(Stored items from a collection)
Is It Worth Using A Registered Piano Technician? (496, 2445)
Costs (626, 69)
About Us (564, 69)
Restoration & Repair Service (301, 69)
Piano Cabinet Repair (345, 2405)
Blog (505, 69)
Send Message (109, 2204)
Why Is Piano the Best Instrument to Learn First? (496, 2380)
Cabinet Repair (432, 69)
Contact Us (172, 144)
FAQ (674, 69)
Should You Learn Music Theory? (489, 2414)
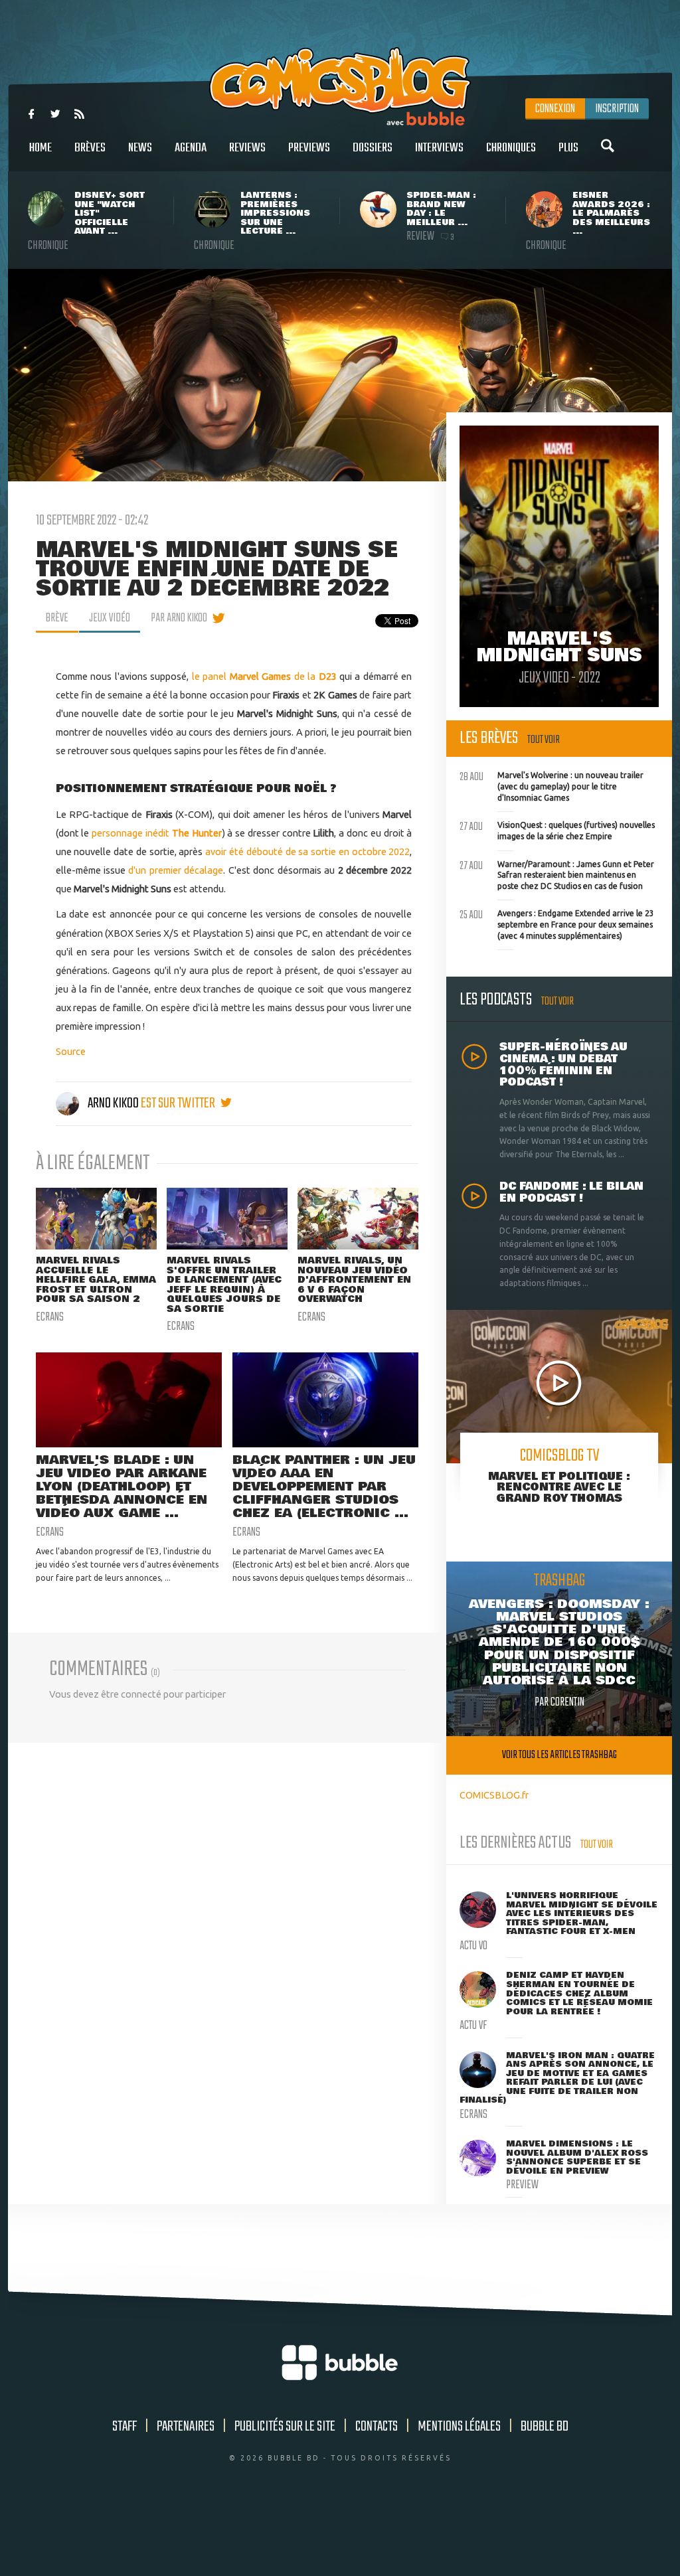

**About this exercise:**
Please return, exactly and with pictures omitted, the lines from the line holding "Blog (505, 69)" through the end of the data above, inclusive.

**Expected answer:**
Blog (505, 69)
Send Message (109, 2204)
Why Is Piano the Best Instrument to Learn First? (496, 2380)
Cabinet Repair (432, 69)
Contact Us (172, 144)
FAQ (674, 69)
Should You Learn Music Theory? (489, 2414)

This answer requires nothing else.